(Data to process)
::::::
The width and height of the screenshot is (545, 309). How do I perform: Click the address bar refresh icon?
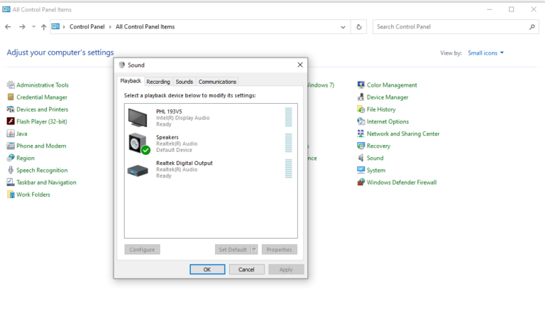pos(359,27)
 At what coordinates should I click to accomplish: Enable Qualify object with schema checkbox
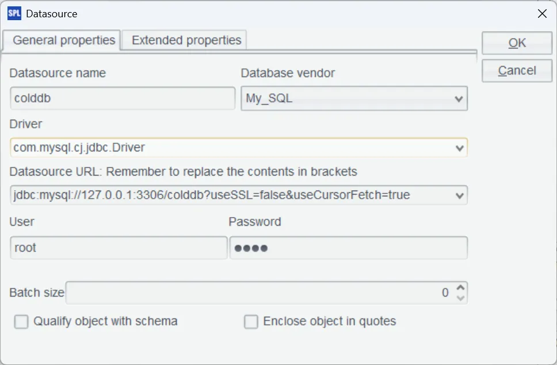point(21,322)
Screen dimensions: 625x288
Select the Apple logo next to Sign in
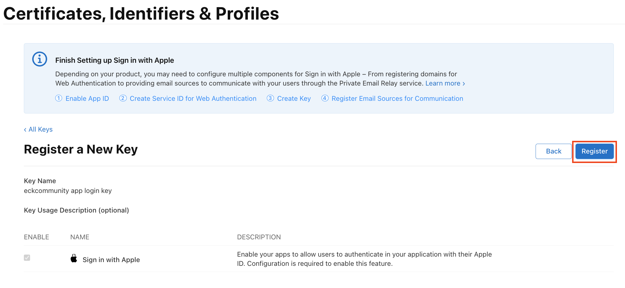(x=74, y=258)
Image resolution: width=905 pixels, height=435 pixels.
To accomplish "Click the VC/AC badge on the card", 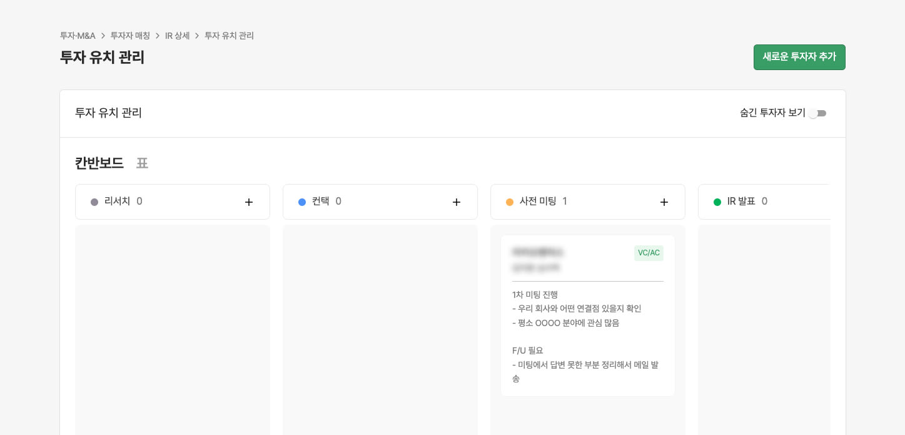I will pos(649,253).
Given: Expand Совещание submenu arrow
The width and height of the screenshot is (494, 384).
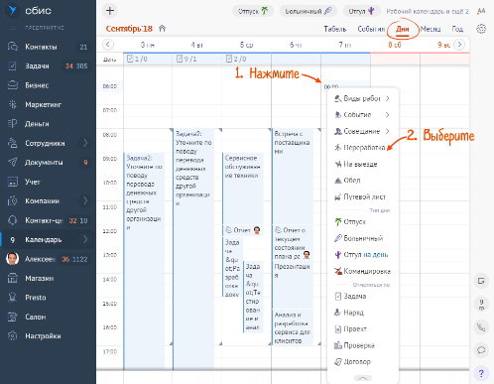Looking at the screenshot, I should 387,131.
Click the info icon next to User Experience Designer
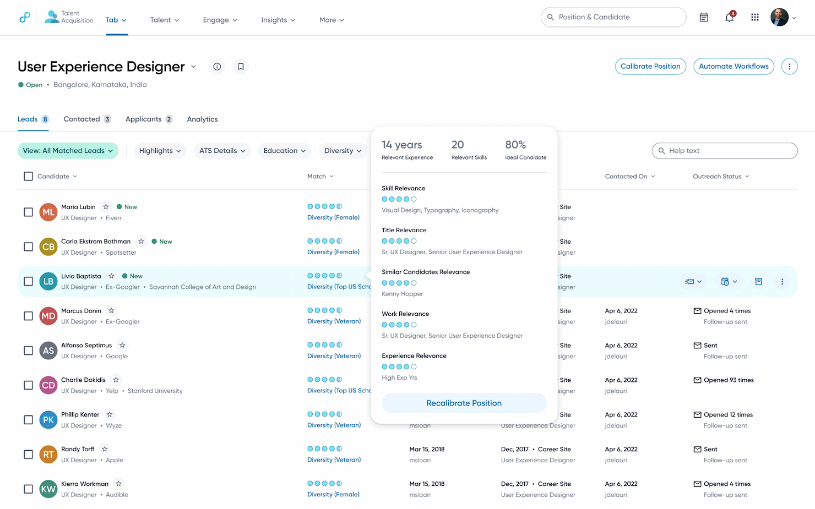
::::::
Print only the lines from the one with "The width and height of the screenshot is (494, 384)." through the last line of the data above, exactly and with both ends, and please omit any pictures.

(Task result)
The width and height of the screenshot is (494, 384).
Looking at the screenshot, I should 387,131.
Click the info icon next to User Experience Designer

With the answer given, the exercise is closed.